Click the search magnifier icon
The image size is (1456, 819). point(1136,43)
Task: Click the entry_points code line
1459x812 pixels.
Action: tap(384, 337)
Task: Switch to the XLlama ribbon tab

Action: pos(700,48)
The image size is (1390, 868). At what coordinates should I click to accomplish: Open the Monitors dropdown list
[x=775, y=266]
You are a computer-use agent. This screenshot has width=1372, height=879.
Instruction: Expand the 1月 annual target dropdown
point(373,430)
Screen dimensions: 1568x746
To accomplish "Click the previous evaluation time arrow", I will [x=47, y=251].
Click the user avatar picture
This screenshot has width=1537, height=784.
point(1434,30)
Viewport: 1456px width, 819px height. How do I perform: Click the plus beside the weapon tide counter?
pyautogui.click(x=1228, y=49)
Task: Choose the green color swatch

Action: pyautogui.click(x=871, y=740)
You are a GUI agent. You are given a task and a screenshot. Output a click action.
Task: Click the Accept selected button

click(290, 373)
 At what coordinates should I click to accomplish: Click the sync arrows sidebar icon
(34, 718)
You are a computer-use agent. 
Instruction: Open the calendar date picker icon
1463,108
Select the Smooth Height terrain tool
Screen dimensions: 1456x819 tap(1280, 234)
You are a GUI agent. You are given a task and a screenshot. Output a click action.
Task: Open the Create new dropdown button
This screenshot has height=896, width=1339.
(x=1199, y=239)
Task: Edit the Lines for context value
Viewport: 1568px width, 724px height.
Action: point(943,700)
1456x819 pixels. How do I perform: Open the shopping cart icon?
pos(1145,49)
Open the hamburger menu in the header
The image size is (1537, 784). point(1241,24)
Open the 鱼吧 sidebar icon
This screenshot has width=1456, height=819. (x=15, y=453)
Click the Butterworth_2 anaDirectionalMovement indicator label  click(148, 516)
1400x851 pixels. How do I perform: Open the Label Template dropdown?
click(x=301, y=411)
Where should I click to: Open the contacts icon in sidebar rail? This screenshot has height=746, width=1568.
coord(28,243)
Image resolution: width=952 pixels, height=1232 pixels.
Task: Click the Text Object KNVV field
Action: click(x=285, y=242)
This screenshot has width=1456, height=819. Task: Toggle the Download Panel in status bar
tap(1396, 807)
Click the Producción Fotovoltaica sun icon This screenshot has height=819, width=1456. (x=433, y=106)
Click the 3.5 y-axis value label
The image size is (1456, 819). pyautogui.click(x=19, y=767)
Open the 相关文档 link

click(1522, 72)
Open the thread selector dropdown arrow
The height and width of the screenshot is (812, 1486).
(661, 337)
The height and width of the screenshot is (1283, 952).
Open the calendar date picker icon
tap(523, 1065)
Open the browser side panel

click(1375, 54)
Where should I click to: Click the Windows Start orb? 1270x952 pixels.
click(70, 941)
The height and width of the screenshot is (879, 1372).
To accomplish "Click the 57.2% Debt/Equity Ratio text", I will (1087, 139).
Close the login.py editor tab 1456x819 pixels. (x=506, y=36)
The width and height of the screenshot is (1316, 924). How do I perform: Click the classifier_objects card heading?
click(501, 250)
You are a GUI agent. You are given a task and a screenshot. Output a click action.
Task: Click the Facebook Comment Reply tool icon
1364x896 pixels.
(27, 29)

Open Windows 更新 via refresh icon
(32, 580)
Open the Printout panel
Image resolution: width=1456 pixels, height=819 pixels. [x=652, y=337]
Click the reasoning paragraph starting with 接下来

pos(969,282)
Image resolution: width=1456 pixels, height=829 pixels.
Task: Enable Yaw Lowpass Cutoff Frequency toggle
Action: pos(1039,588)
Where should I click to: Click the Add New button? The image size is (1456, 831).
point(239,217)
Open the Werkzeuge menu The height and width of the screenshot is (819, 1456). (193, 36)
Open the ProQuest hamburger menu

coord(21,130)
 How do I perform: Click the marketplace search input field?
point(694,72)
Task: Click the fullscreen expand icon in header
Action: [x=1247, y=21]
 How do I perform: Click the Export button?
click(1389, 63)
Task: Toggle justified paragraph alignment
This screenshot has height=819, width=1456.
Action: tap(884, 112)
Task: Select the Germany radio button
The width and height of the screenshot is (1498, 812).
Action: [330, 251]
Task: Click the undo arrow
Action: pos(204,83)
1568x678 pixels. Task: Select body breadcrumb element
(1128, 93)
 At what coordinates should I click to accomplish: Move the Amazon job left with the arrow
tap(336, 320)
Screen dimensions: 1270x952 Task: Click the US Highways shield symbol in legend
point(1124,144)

▸ **To do**
The response should consist only of the lines running from the one that contains "At what coordinates should I click to accomplish: Move" through the end of the material, repeated exactly.

▸ **Solution for this task**
 At what coordinates should I click to accomplish: Move the Amazon job left with the arrow
tap(336, 320)
Screen dimensions: 1270x952 Task: Click the US Highways shield symbol in legend
point(1124,144)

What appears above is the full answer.